_Task objective_.
The required output is every entry, printed exactly as written.

[Start of section]

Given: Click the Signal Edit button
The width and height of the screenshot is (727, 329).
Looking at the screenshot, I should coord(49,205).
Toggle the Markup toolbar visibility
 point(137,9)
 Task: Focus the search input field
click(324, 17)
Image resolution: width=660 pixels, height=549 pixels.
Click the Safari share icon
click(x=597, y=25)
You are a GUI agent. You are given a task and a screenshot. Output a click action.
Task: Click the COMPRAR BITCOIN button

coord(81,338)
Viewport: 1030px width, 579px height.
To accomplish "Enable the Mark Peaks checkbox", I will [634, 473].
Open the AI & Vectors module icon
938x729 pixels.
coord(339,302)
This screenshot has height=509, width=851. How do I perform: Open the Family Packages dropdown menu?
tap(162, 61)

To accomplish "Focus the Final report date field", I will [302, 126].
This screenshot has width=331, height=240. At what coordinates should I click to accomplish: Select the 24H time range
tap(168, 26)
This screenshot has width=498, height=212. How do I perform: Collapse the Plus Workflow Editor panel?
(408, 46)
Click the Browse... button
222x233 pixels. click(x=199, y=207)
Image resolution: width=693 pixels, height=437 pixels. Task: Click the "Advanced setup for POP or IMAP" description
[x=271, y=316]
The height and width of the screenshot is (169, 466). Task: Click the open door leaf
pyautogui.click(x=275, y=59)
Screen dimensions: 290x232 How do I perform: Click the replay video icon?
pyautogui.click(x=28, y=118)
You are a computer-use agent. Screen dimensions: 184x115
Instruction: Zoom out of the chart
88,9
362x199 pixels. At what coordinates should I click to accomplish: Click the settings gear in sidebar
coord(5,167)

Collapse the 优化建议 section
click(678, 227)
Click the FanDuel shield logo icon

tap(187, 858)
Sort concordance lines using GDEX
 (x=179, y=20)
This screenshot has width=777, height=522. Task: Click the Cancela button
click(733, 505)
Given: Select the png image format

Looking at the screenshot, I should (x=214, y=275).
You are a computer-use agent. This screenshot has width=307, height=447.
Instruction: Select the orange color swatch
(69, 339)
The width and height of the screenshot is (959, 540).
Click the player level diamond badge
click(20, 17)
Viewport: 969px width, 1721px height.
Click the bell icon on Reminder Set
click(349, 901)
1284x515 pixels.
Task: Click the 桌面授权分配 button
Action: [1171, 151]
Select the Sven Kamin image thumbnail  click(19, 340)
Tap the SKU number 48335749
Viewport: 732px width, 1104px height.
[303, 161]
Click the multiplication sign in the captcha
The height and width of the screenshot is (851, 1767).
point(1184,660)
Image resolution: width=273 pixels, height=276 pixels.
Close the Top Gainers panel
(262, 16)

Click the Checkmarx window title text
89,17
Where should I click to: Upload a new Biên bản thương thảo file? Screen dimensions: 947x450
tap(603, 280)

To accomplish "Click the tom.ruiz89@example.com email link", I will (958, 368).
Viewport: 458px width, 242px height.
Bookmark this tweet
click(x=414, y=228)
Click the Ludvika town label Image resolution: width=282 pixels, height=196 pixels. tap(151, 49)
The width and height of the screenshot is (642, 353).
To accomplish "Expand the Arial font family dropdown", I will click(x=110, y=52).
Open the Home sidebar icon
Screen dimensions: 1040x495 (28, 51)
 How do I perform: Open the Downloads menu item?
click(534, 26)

[End of section]

_Task result_.
Given: Click the Signal Edit button
The width and height of the screenshot is (727, 329).
Looking at the screenshot, I should coord(49,205).
Toggle the Markup toolbar visibility
 point(137,9)
 Task: Focus the search input field
click(324, 17)
Image resolution: width=660 pixels, height=549 pixels.
Click the Safari share icon
click(x=597, y=25)
You are a GUI agent. You are given a task and a screenshot. Output a click action.
Task: Click the COMPRAR BITCOIN button

coord(81,338)
Viewport: 1030px width, 579px height.
To accomplish "Enable the Mark Peaks checkbox", I will [634, 473].
Open the AI & Vectors module icon
938x729 pixels.
coord(339,302)
This screenshot has height=509, width=851. How do I perform: Open the Family Packages dropdown menu?
tap(162, 61)

To accomplish "Focus the Final report date field", I will [302, 126].
This screenshot has width=331, height=240. At what coordinates should I click to accomplish: Select the 24H time range
tap(168, 26)
This screenshot has width=498, height=212. How do I perform: Collapse the Plus Workflow Editor panel?
(408, 46)
Click the Browse... button
222x233 pixels. click(x=199, y=207)
Image resolution: width=693 pixels, height=437 pixels. Task: Click the "Advanced setup for POP or IMAP" description
[x=271, y=316]
The height and width of the screenshot is (169, 466). Task: Click the open door leaf
pyautogui.click(x=275, y=59)
Screen dimensions: 290x232 How do I perform: Click the replay video icon?
pyautogui.click(x=28, y=118)
You are a computer-use agent. Screen dimensions: 184x115
Instruction: Zoom out of the chart
88,9
362x199 pixels. At what coordinates should I click to accomplish: Click the settings gear in sidebar
coord(5,167)

Collapse the 优化建议 section
click(678, 227)
Click the FanDuel shield logo icon

tap(187, 858)
Sort concordance lines using GDEX
 (x=179, y=20)
This screenshot has width=777, height=522. Task: Click the Cancela button
click(733, 505)
Given: Select the png image format

Looking at the screenshot, I should (x=214, y=275).
You are a computer-use agent. This screenshot has width=307, height=447.
Instruction: Select the orange color swatch
(69, 339)
The width and height of the screenshot is (959, 540).
Click the player level diamond badge
click(20, 17)
Viewport: 969px width, 1721px height.
Click the bell icon on Reminder Set
click(349, 901)
1284x515 pixels.
Task: Click the 桌面授权分配 button
Action: [1171, 151]
Select the Sven Kamin image thumbnail  click(19, 340)
Tap the SKU number 48335749
Viewport: 732px width, 1104px height.
[303, 161]
Click the multiplication sign in the captcha
The height and width of the screenshot is (851, 1767).
point(1184,660)
Image resolution: width=273 pixels, height=276 pixels.
Close the Top Gainers panel
(262, 16)

Click the Checkmarx window title text
89,17
Where should I click to: Upload a new Biên bản thương thảo file? Screen dimensions: 947x450
tap(603, 280)

To accomplish "Click the tom.ruiz89@example.com email link", I will (958, 368).
Viewport: 458px width, 242px height.
Bookmark this tweet
click(x=414, y=228)
Click the Ludvika town label Image resolution: width=282 pixels, height=196 pixels. tap(151, 49)
The width and height of the screenshot is (642, 353).
To accomplish "Expand the Arial font family dropdown", I will click(x=110, y=52).
Open the Home sidebar icon
Screen dimensions: 1040x495 (28, 51)
 How do I perform: Open the Downloads menu item?
click(534, 26)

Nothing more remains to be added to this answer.